Shavlik Technologies, a developer of software solutions for security and compliance readiness, today announced that the Shavlik Security Suite has earned Security Content Automation Protocol (SCAP) validation, a U.S. government-mandated initiative administered through the National Institute of Standards and Technology (NIST) standards-based security automation.

The SCAP protocols enable security software technologies to exchange system configuration controls and vulnerability information in a standard format. This ensures that security-related content can be accurately and consistently processed within any SCAP-validated tool. SCAP validation gives government customers the freedom to select a solution that meets their needs and satisfies federal security initiatives and regulations. The Shavlik Security Suite is one of few SCAP-validated tools that simplifies and automates both assessment and remediation, the company said in a news release.
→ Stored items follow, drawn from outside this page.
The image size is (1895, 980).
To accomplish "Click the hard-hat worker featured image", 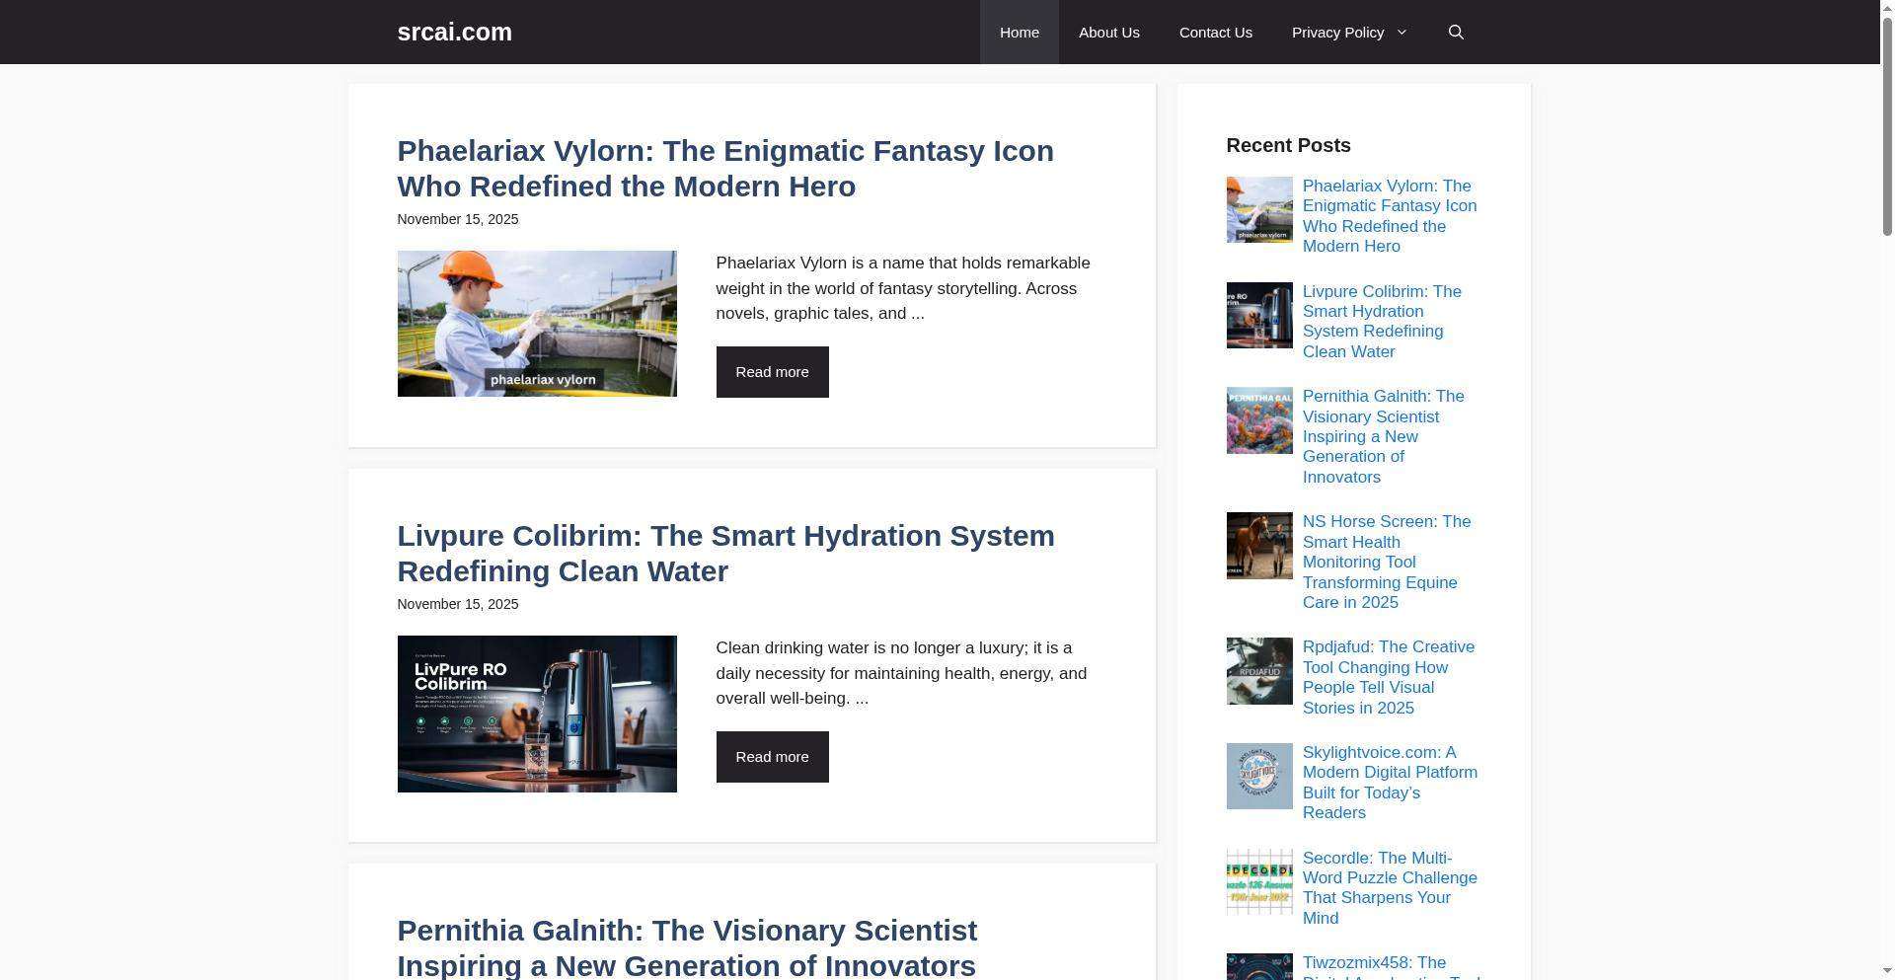I will pyautogui.click(x=537, y=324).
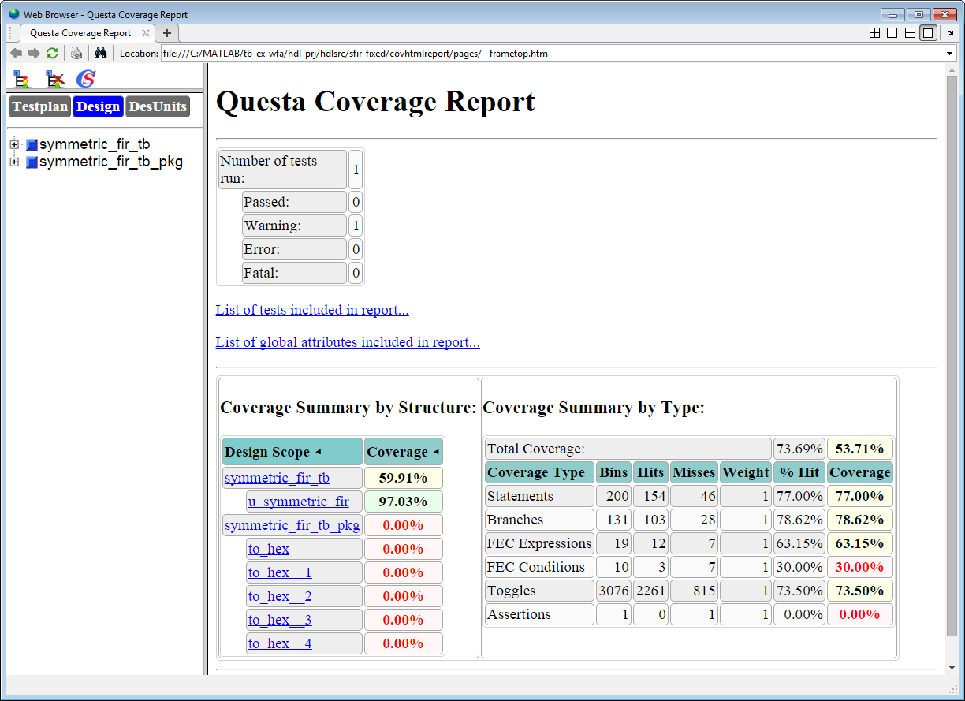Switch to four-pane grid layout
965x701 pixels.
click(x=874, y=32)
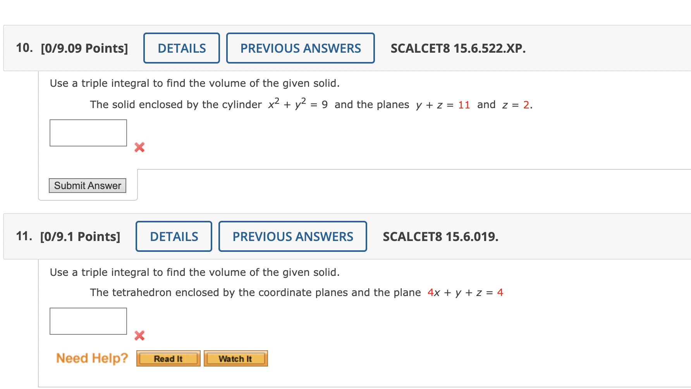Open the Watch It video help
This screenshot has height=389, width=691.
[x=235, y=358]
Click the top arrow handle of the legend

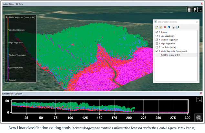[6, 17]
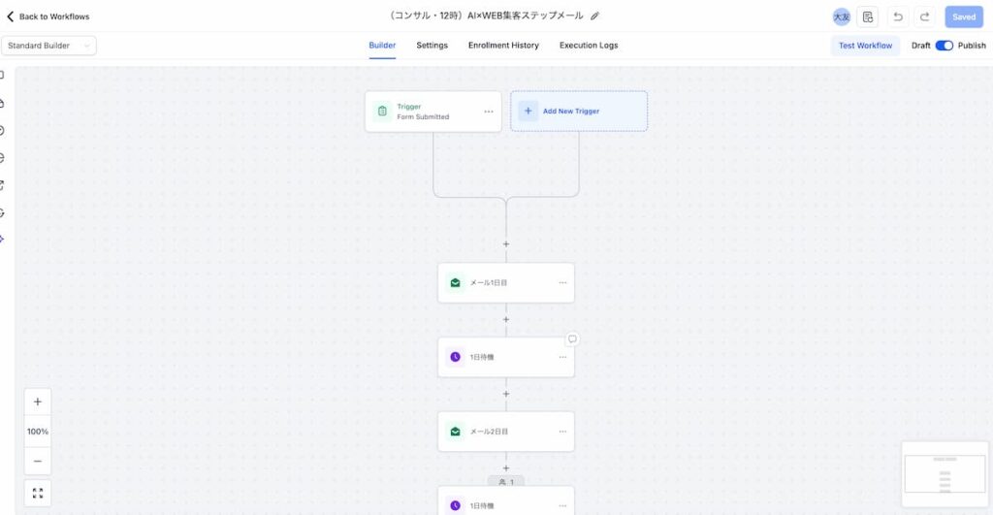
Task: Click Add New Trigger card
Action: [x=579, y=112]
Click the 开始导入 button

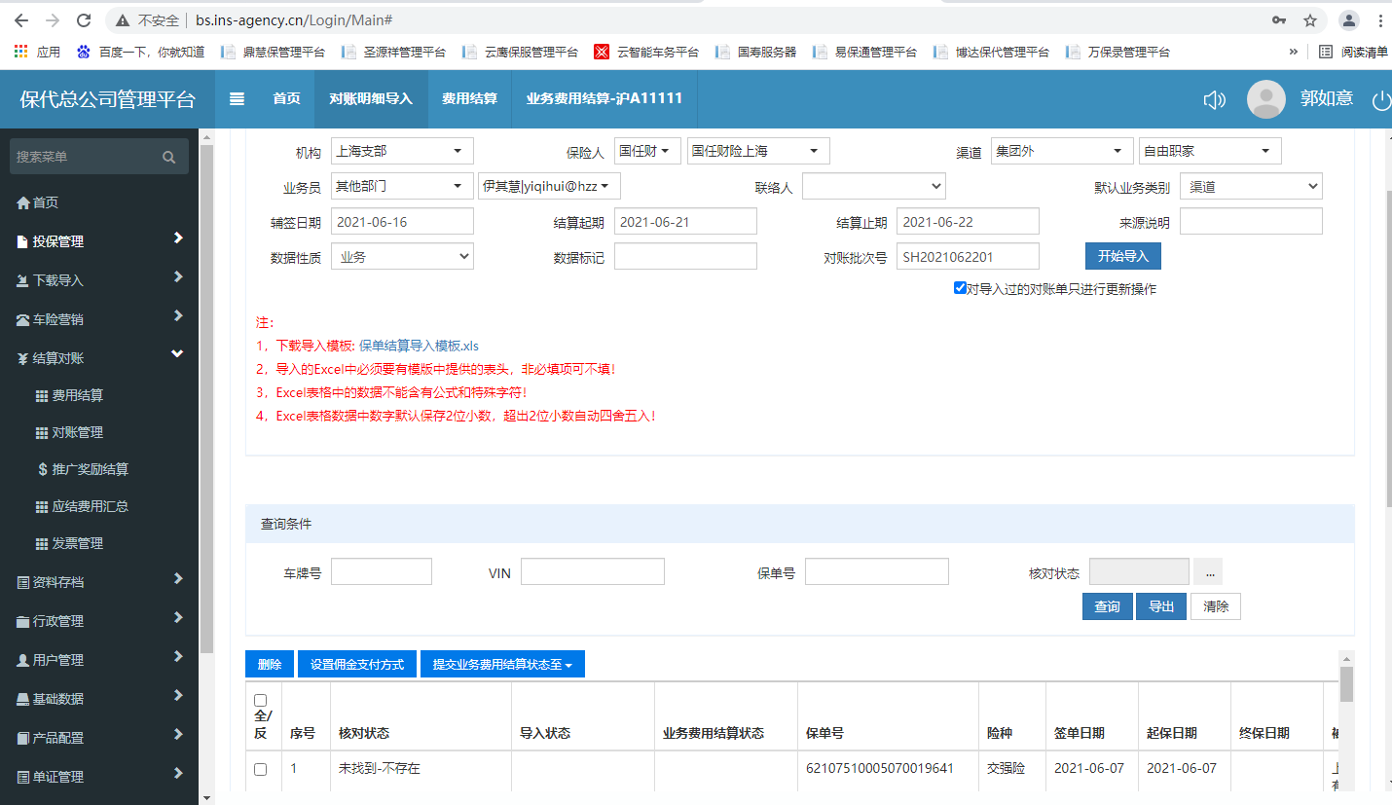pyautogui.click(x=1122, y=256)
"The SCAP protocols help an organization in any industry to better define their security configuration boundaries," said Dorian Cougias, founder and lead analyst for Unified Compliance Framework. "Shavlik's advanced discovery capabilities mean that you have immediate access to what operating system a machine is running, which is critical to setting configuration boundaries."

The first real world application of the SCAP protocols is the Federal Desktop Core Configuration, or FDCC, that requires federal agencies to meet core configuration standards for desktop computers running Windows XP or Vista. By delivering a fully-automated solution, the Shavlik Security Suite increases the level of security while also reducing costs for maintaining systems and software applications.

"The Shavlik implementation offers one of the cleanest XML specifications for SCAP of all the products I've seen," added Cougias.